(Available data Opens)

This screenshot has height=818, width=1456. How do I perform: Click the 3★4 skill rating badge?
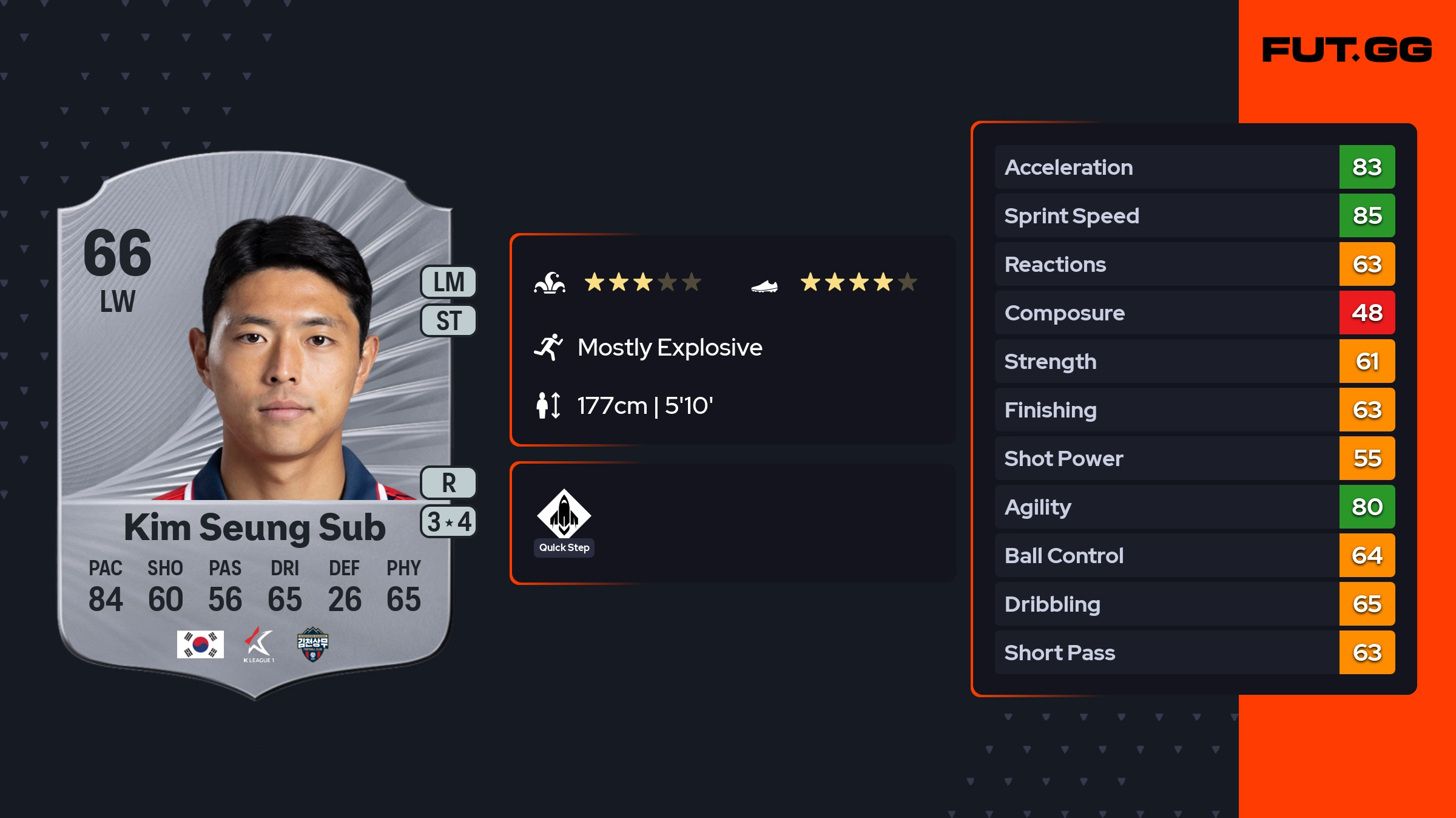point(449,522)
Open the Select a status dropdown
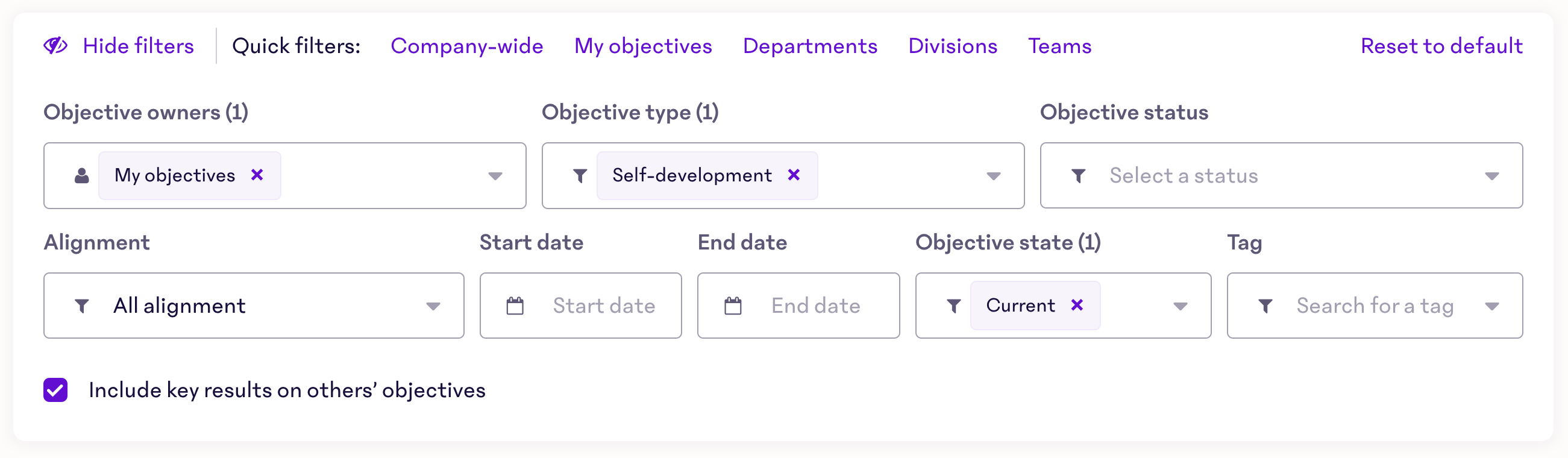This screenshot has width=1568, height=458. [1281, 176]
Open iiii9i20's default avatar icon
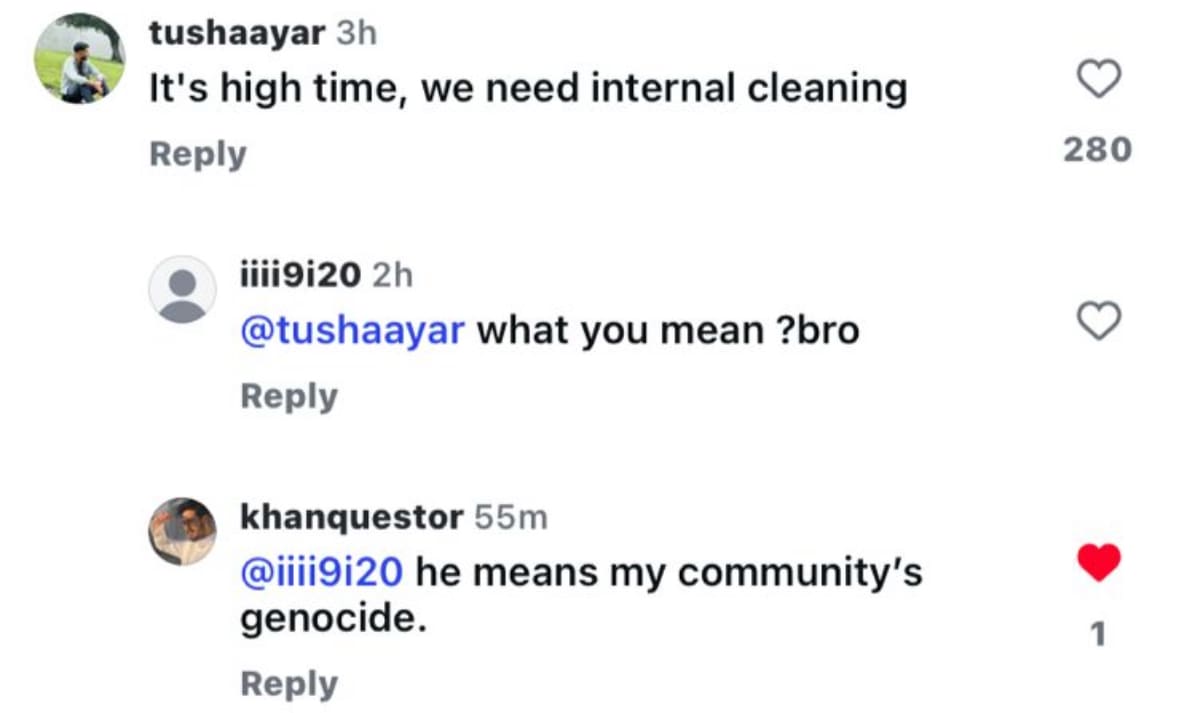The image size is (1179, 713). [182, 289]
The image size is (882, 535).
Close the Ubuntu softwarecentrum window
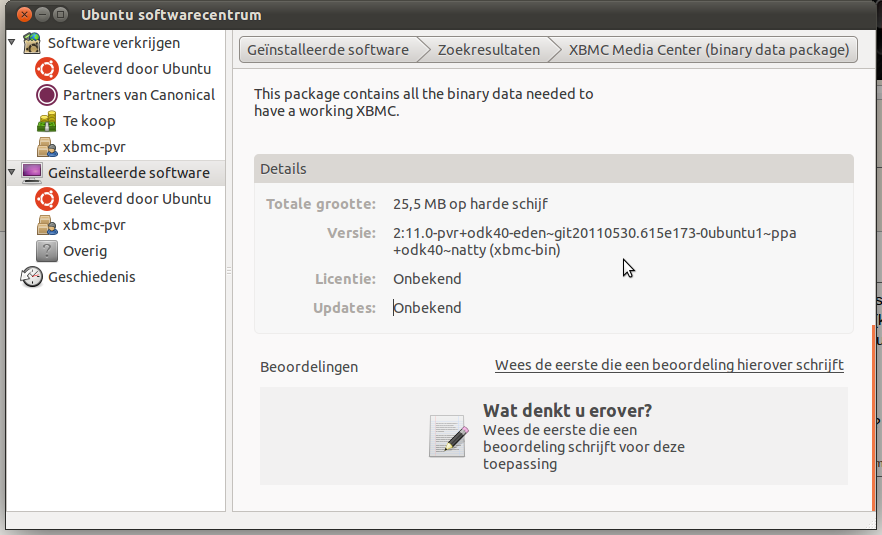(24, 15)
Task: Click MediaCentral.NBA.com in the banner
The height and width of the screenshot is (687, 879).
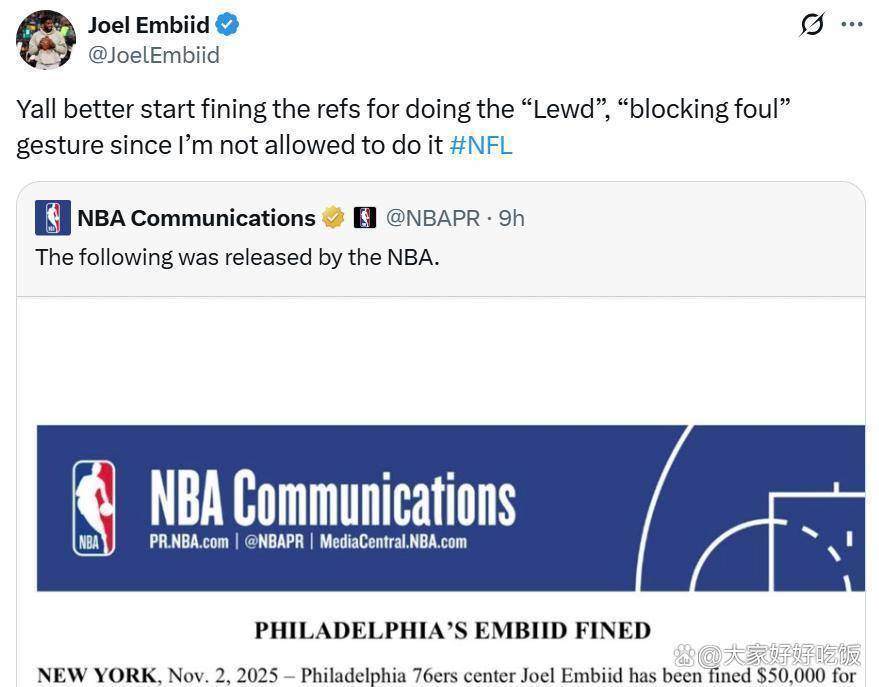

(Available data Closes)

Assignment => Should a picture appear among the entries above, omit it and repeat everything else exactly.

Exercise output =>
This screenshot has height=818, width=1456. How do I perform: Click the 3★4 skill rating badge?
point(449,522)
Open the Select a status dropdown
This screenshot has width=1568, height=458. [1281, 176]
Open iiii9i20's default avatar icon
The image size is (1179, 713). [182, 289]
The image size is (882, 535).
Close the Ubuntu softwarecentrum window
(24, 15)
Task: Click MediaCentral.NBA.com in the banner
The height and width of the screenshot is (687, 879).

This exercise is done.